# BLOQUE DE TEXTO:
==*==

La obsesión alcanza también al gobierno: actualiza a diario un conteo de víctimas, en paralelo a las cifras oficiales. La oposición no se queda atrás: cada reporte del Secretariado Ejecutivo del Sistema Nacional de Seguridad Pública o del Inegi es usado como prueba del fracaso de la administración obradorista (o antes peñista o antes calderonista).

Entonces, los homicidios nos importan. O tal vez no.

Hace unos días, Lilian Chapa, editora del blog de seguridad de la revista Nexos, hizo una pregunta muy pertinente en Twitter: “¿Pueden ubicar una estrategia de reducción del homicidio intencional en su estado, ciudad o alcaldía?”. La respuesta es no: ni a nivel local ni estatal ni nacional existen iniciativas específicamente dirigidas a reducir el número de homicidios. A lo más, hay estrategias que buscan indirectamente atender el problema, sea por la vía de un combate genérico a la inseguridad o mediante iniciativas de prevención social de la violencia. Pero nada que tenga como objetivo primario disminuir el número de asesinatos.

¿Por qué? Van algunas hipótesis:

1. Los asesinatos son hechos estadísticamente poco frecuentes. El año pasado, según el Inegi, se registró una tasa de homicidio de 29 por 100 mil habitantes. Eso significa que uno de cada 3 mil 448 mexicanos fue asesinado. La probabilidad de contarse en la lista de víctimas fue de 0.03 por ciento. Incluso, si uno toma completo el periodo 2007-2018, el porcentaje de hogares mexicanos en el que uno o más de sus integrantes ha sido asesinado es aproximadamente 0.8 por ciento. En cambio, uno de cada tres hogares mexicanos tiene a algún integrante que ha sido víctima de algún delito (no violento en su mayoría) en el último año. Dados esos números, no sorprende que se demande el combate a la inseguridad genérica y no al homicidio en específico.

2. La violencia homicida afecta en altísima proporción a jóvenes pobres y con bajos niveles de instrucción formal. En 2018, 64 por ciento de las víctimas de homicidio, según el Inegi, tenía menos de 40 años. Dos de tres víctimas no pasaron de la secundaria. Este fenómeno se ceba sobre grupos demográficos con bajo peso político y baja visibilidad mediática. No hay casi voceros de clase media (como sucede, por ejemplo, con el secuestro) que eleven el perfil de las víctimas. El resultado es la oscuridad.

==*==

# REGISTROS DE DATOS:
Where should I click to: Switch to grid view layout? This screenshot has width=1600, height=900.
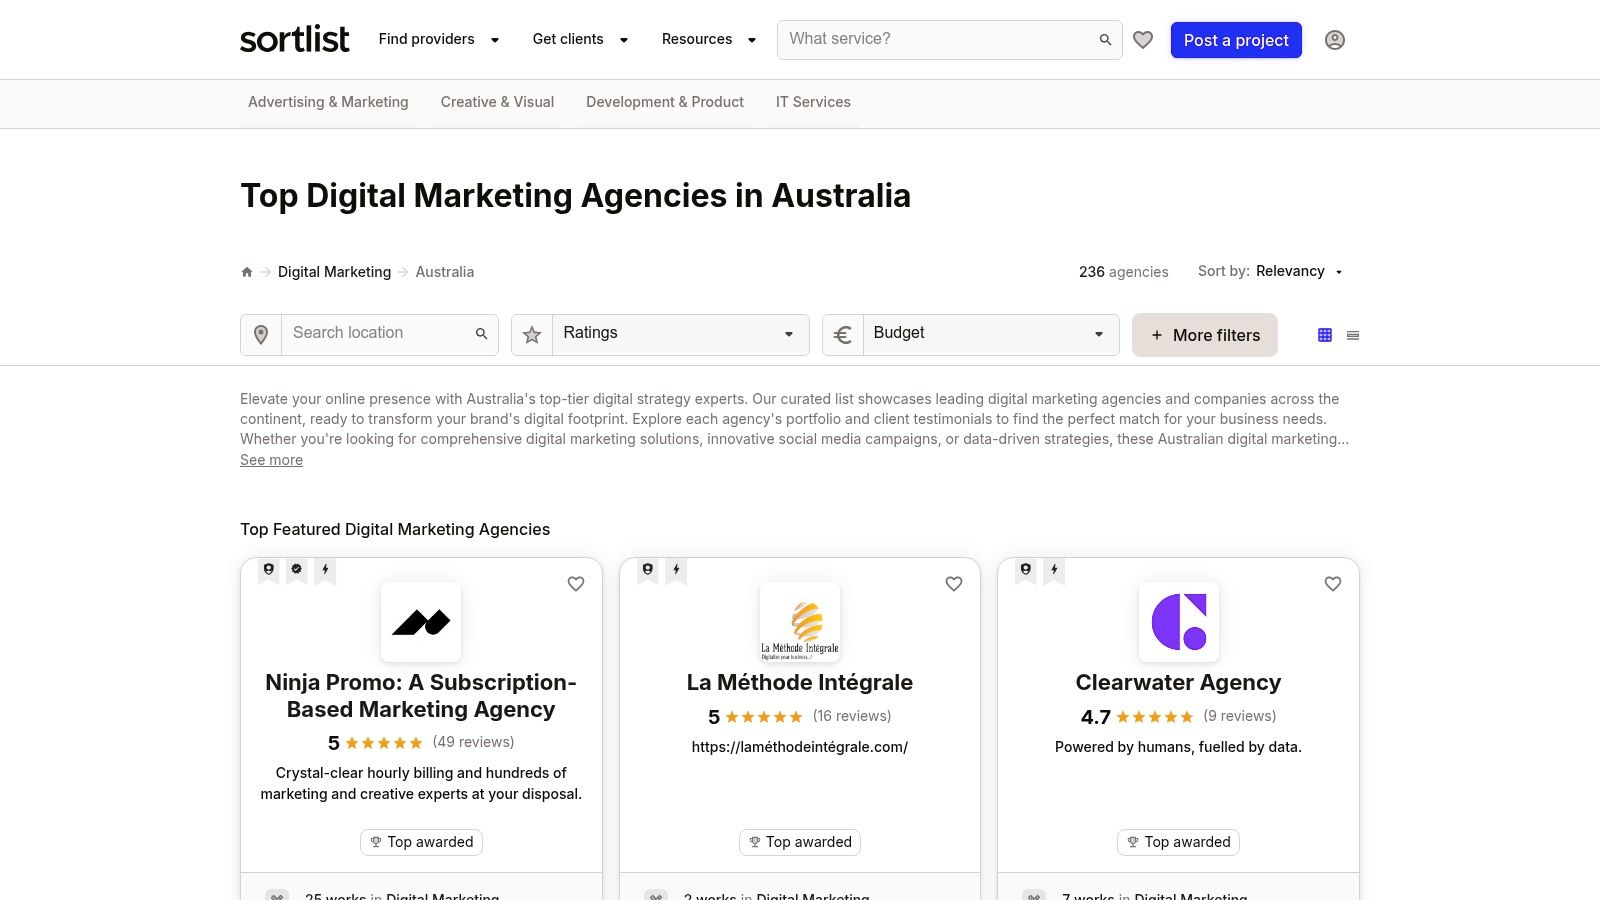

==*==

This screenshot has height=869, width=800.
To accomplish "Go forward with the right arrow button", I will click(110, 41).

==*==

# TAREA A REALIZAR:
Copia literalmente el fragmento del texto sobre los homicidios en México comprendido entre "Entonces, los homicidios" y "número de asesinatos.", incluidos ambos.

# SOLUCIÓN ESCRITA:
Entonces, los homicidios nos importan. O tal vez no.

Hace unos días, Lilian Chapa, editora del blog de seguridad de la revista Nexos, hizo una pregunta muy pertinente en Twitter: “¿Pueden ubicar una estrategia de reducción del homicidio intencional en su estado, ciudad o alcaldía?”. La respuesta es no: ni a nivel local ni estatal ni nacional existen iniciativas específicamente dirigidas a reducir el número de homicidios. A lo más, hay estrategias que buscan indirectamente atender el problema, sea por la vía de un combate genérico a la inseguridad o mediante iniciativas de prevención social de la violencia. Pero nada que tenga como objetivo primario disminuir el número de asesinatos.